The potential interaction of environmental pollutants and circadian rhythm regulations that may cause leukemia
Published in Critical Reviews in Environmental Science and Technology, 2022
Francisco Alejandro Lagunas-Rangel, Błażej Kudłak, Wen Liu, Michael J. Williams, Helgi B. Schiöth
Plasticizers, produced for nearly 100 years, have become ubiquitous in society and are found in a variety of everyday products. Many of these have been shown to participate in the development of diseases when they are introduced into the body by inhalation, ingestion and dermal absorption (Zarus et al., 2021).

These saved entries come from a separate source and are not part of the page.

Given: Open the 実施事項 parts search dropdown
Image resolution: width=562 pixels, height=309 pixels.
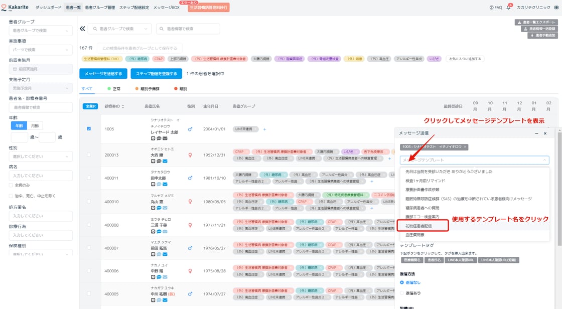Looking at the screenshot, I should pos(41,50).
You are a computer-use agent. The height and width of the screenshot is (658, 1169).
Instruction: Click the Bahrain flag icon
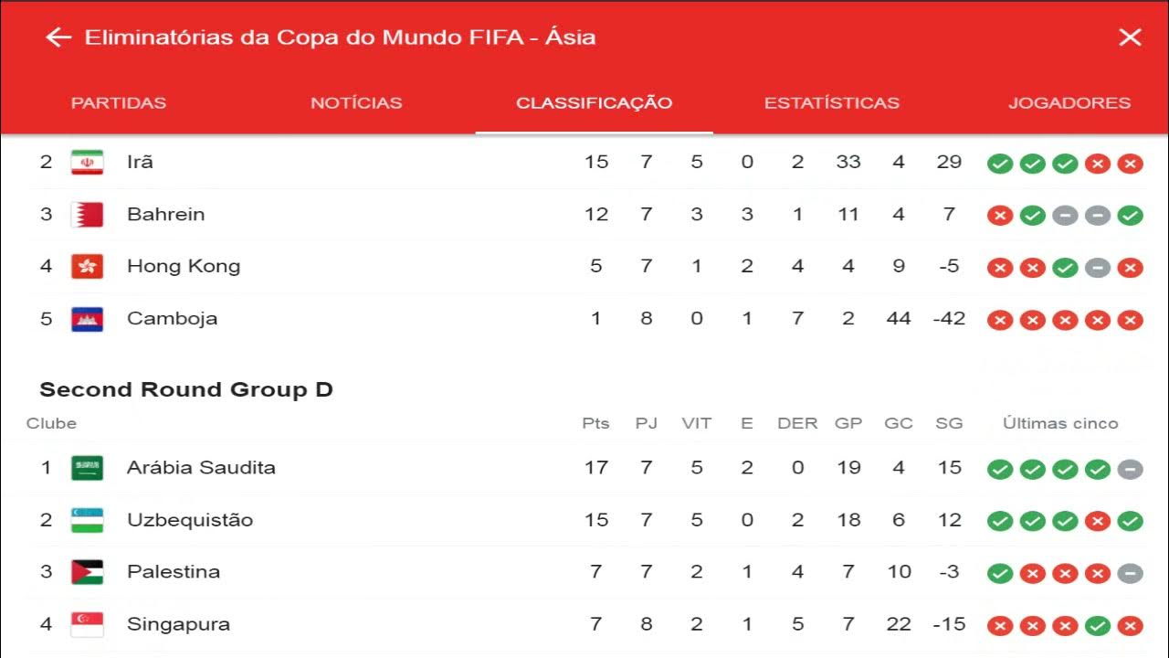tap(88, 215)
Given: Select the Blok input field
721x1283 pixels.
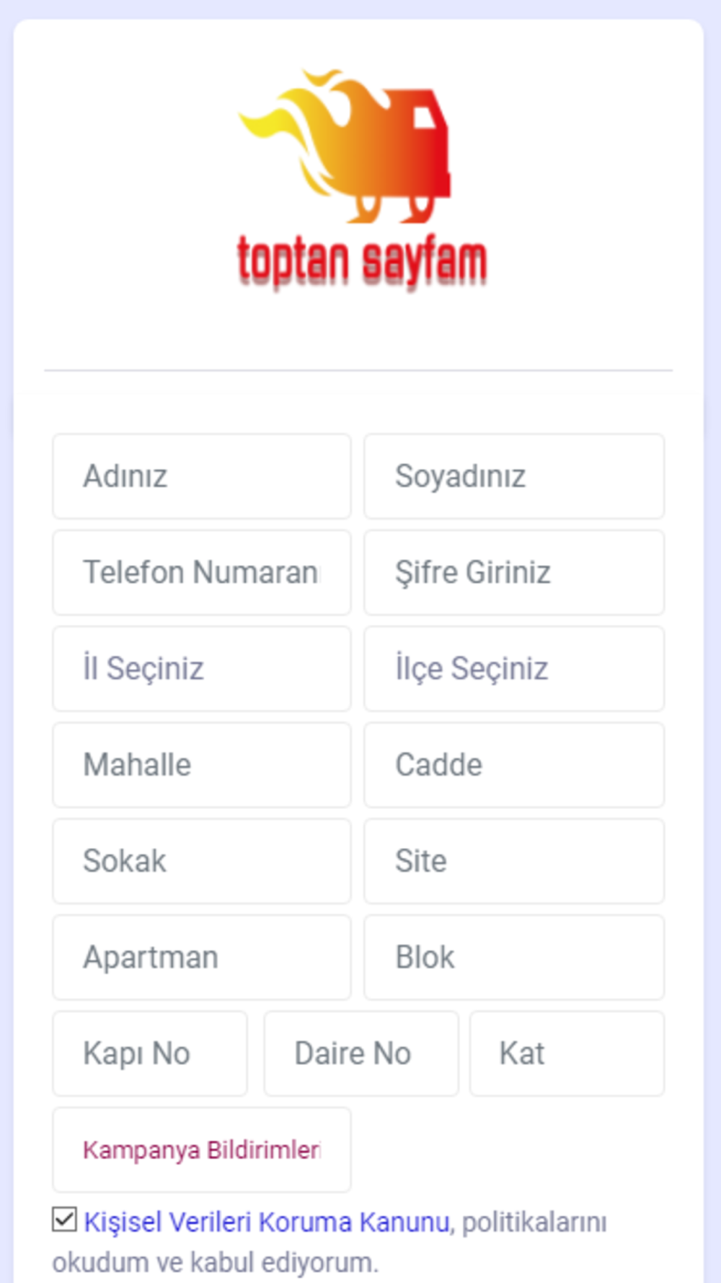Looking at the screenshot, I should coord(514,958).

Some of these such as bisphenol A (BPA), phthalates and perfluorinated chemicals can act as endocrine disrupting compounds (EDCs) with significant consequences including infertility, polycystic ovary syndrome (PCOS), precocious puberty, hormone-dependent tumors, such as breast and prostate cancer, and several metabolic disorders linked to cancer (Braun et al., 2013; Dematteo et al., 2012; Diamanti-Kandarakis et al., 2009; Loganathan et al., 2019). BPA is widely used in plastics intended for direct contact with food, including plastic packaging, coatings of cans and jar caps, as well as kitchenware. BPA at nanomolar concentrations promotes the proliferation of acute promyelocytic leukemia HL-60 and histiocytic lymphoma U937 cells and reduces their sensitivity to daunorubicin and cytarabine by causing an increase in IL-4 levels through NFAT1, and increasing IL-6 levels through the NF‐κB pathway (Zhang et al., 2020). However, leukemic cells were also shown to be more sensitive to the cytotoxic effects of BPA than other types of cancer cells, with apoptosis cascades being activated more rapidly in leukemic cells (Terasaka et al., 2005). NB4 cells that possess the PML-RARA fusion protein were the most sensitive to BPA, which induced their differentiation and activated apoptosis pathways by causing an increase in the levels of p21, p27, p16 and RB, while decreasing those of cyclin D1 (Bontempo et al., 2009). Interestingly, in mouse pro-opiomelanocortin (POMC) neurons, BPA has altered the circadian clock, mainly in the BMAL1, PER2 and REV-ERBa genes, and also caused an increase in the binding of BMAL1 to its target promoters that they are reflected in deleterious effects on the expression of neuropeptides (Loganathan et al., 2019).